How To Create An Agent

Max Wittig edited this page Apr 25, 2018 · 5 revisions

This document covers how to create, configure, and install an agent for use with the scheduler, DB, and UI.

Tip: Look at the demomod, readmeoss and regexscan as an examples.

Purpose

Agents are used to perform analysis, statistics, or management tasks related to anything in the database. Each agent performs one (1) task; do not overload agent functionality. If you need three different tasks, then create three different agents.

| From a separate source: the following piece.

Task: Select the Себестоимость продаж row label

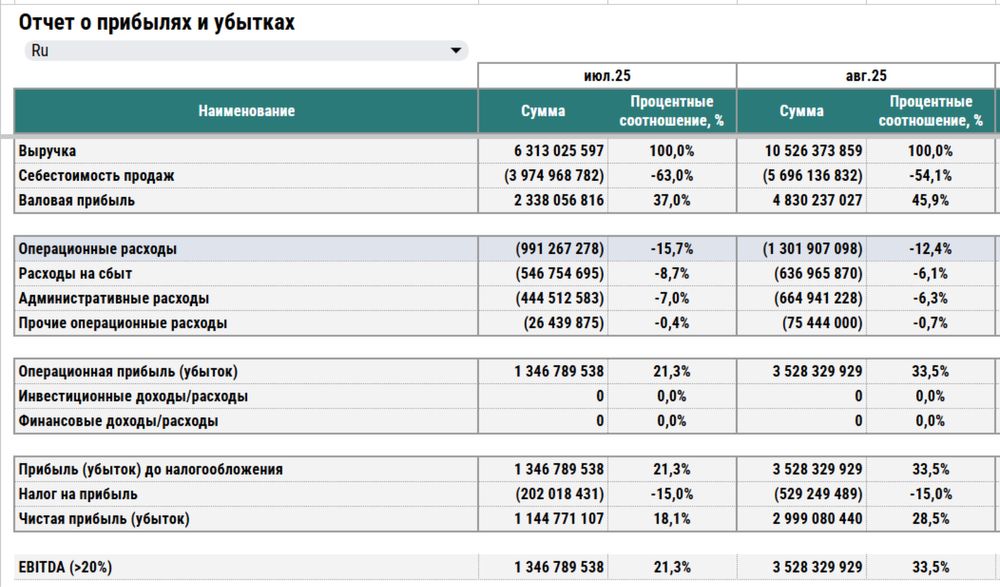Action: [x=97, y=176]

For example, if your agent needs to unpack a file in order to analyze it, then ask yourself: can the unpack be done as a separate agent and does it make sense to spit the functionality?

  • Don't overload agents with high-level functions.

  • Try to break complex functions into serialized modules that can be reused.

  • Check to see if another agent already performs the task.

Building an Agent

Agents can be built in any language -- from shell script to C. Some of the existing agents are written in Shell, C, Perl, and PHP. Any kind of executable can be an agent.

For simplicity, we have some pre-built libraries for common functions.

  • libdbapi: A DB-independent library for accessing the database. (This provides non-Postgres-specific calls.) Alternately, you can use the Postgres libraries to access the database.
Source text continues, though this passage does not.